For things like shipping addresses, some types of errors can be assisted with
by something that checks plausibility: does that address make sense and do we
know that it exists as a shipping address? If not, confirm with the user that
it’s actually what they meant.

Email address errors are often the same: basic validation can catch the most
common types of errors. [http://www.mailgun.com/email-
validation](http://www.mailgun.com/email-validation) is an example of an API
to do just that. I think an ideal system would do something like send the
confirmation email and listen for a bounce message, showing a message to the
user as soon as such a bounce message pops up. Also, showing the email address
on the confirmation page for the user, with the ability to change the address
there and try again.

------
po
My thought was that this stems from the idea that while the clipboard may be a
legitimate and secure way to transfer across programs from a password manager
to the password field, it is also an OS-wide shared space.
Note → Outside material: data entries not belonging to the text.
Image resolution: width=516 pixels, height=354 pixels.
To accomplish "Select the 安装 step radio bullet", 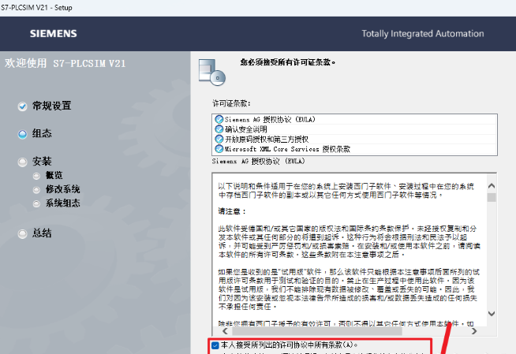I will click(x=22, y=162).
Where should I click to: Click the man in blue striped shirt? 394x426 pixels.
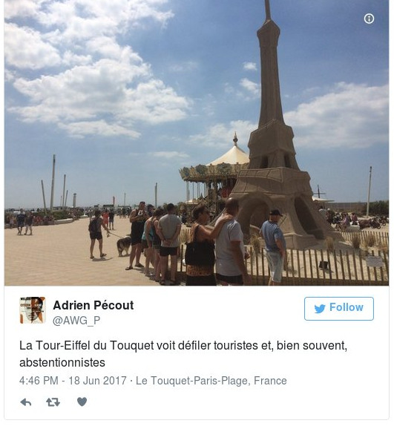[274, 246]
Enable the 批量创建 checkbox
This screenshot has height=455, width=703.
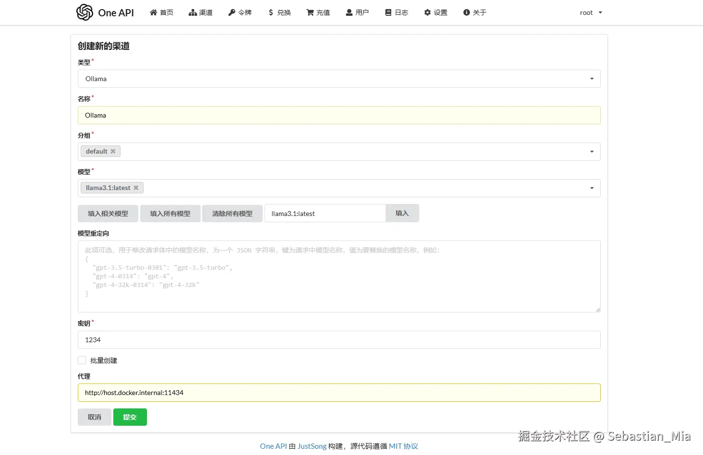[82, 360]
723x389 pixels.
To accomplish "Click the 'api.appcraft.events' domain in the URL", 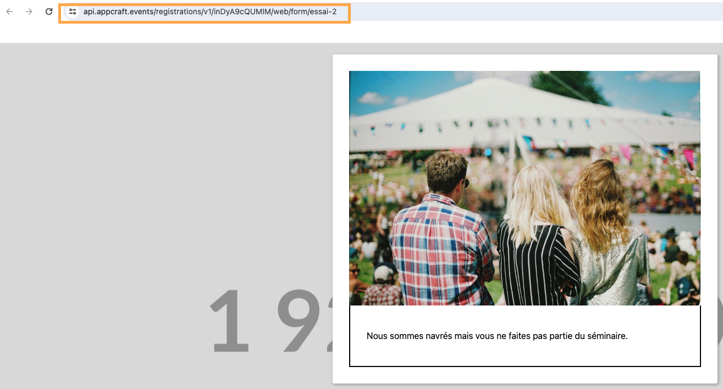I will (118, 12).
After you tab away
to the next app, it will have access to that password that remains in the
clipboard. Browsers couldn't clear it (and apps aren't supposed to touch the
user's clipboard anyway) so they discouraged it.

You could also alt-tab over to your IRC client (IRC because this was state of
the art probably about when this practice started) and forget what is in your
clipboard and paste+enter quickly.

I don't think this is a _good_ reason to do it, but that was why I thought it
was done. I have no idea if that's the real reason it got started though.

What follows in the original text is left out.